Southwest Farm Press reported last year that weeds can cause as much as a 40 percent yield loss in wheat, according to David Drake, Texas AgriLife Extension agronomist. The article outlined the 6 factors that are important to effective weed control in wheat, according to Drake.

If that a seems a little high to you, the University of Nebraska-Lincoln Extension estimates that weed competition reduces wheat yields in Nebraska by at least 10 percent each year. Nonetheless, weed control losses are variable depending on geography.

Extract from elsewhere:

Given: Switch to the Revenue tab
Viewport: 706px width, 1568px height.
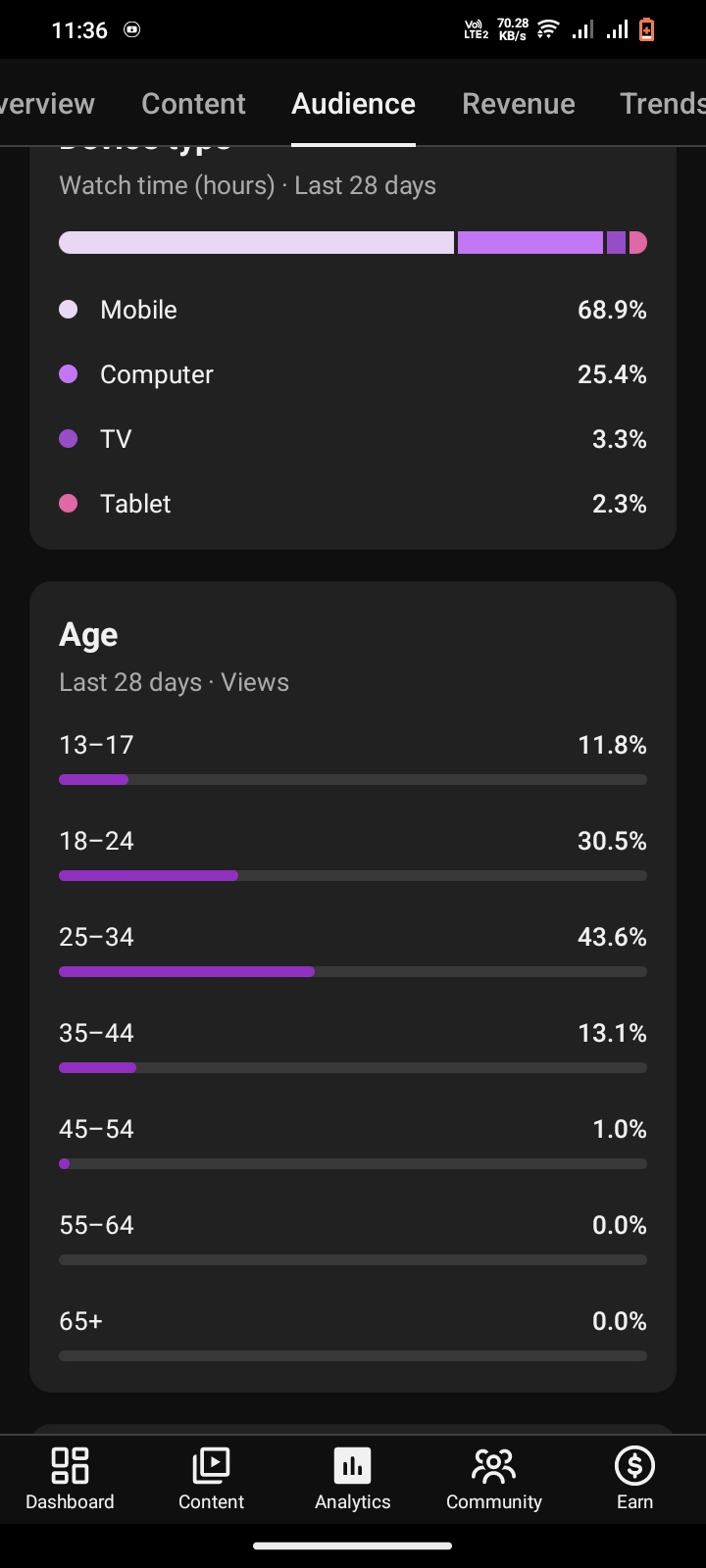Looking at the screenshot, I should 519,104.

How do weeds create such a dramatic decrease in yield or affect your profitability? According to Alberta Agriculture and Rural Development:

  1. Green material from immature weeds might be present at harvest, meaning you might need to change from straight-combining to swathing, which increases costs.
  2. Elevators and millers can dock you if you have too many weed seeds in your grain. Not only does this reduce the price you receive, but you may incur additional storage fees or transportation fees to find a mill that will accept your grain.
  3. The No. 1 effect of weed competition on wheat is reduced wheat tillering.

Wheat Tillers and Weeds

Wheat yield is largely reliant on the emergence of tillers from the main plant. The main plant develops the largest grain head, but additional grain heads also can appear on tillers. While variety selection plays a part in tillering potential, environmental conditions are just as important.

According to the University of Kentucky Extension, early season tillers are more likely to increase yield. Pests such as weeds are considered part of the environmental condition of a field, and are most detrimental early in the season. If weeds are present, they compete with the wheat for nutrients, moisture and sunlight. If that competition exists, the conditions are not favorable to support tillering. This, in turn, means you have less grain to harvest.

Protect Wheat from Weeds

There are several ways to protect your wheat yield and quality from weed competition. These include preventive practices, such as cleaning equipment between fields to ensure you don’t transfer seeds to clean fields, and cultural weed management, such as crop rotation.

However, chemical weed managementis often key in protecting wheat from weed competition. Crop Science has a number of herbicides that provide effective control of many key weeds in wheat. There also are a number of modes of action to choose from to help you manage herbicide-resistant weeds.

For example, Huskie® Complete herbicide is available to wheat growers in Colorado, North Dakota, South Dakota, Minnesota, Montana, Wisconsin and Wyoming. This all-in-one wheat herbicide contains a chemistry previously not available for wheat, controlling more than 50 grass and broadleaf weeds.

Crop Science provides growers with new solutions to weed management problems. The company is excited to announce the release of two new herbicides for use in wheat. The first is Varro™, which controls grass weeds and is available in Colorado, North Dakota, South Dakota, Minnesota,  Montana and Wyoming.

Wheat growers also have the option of a second new herbicide, Wolverine® Advanced. Wolverine Advanced controls 69 grass and broadleaf weeds in wheat, thanks to three modes of action in a single product. This includes a unique mode of action in cereals, which is responsible for controlling broadleaf weeds such as kochia, Russian thistle, prickly lettuce and wild buckwheat—including ALS- and glyphosate-resistant biotypes. Wolverine Advanced is available in Idaho, Minnesota, Montana, North Dakota, South Dakota, Washington, Wisconsin and Wyoming.

With broadleaf and grass weed resistance on the rise in wheat, every step taken to prevent weed shifts – cultural or chemical – makes a difference, both in the field and at market.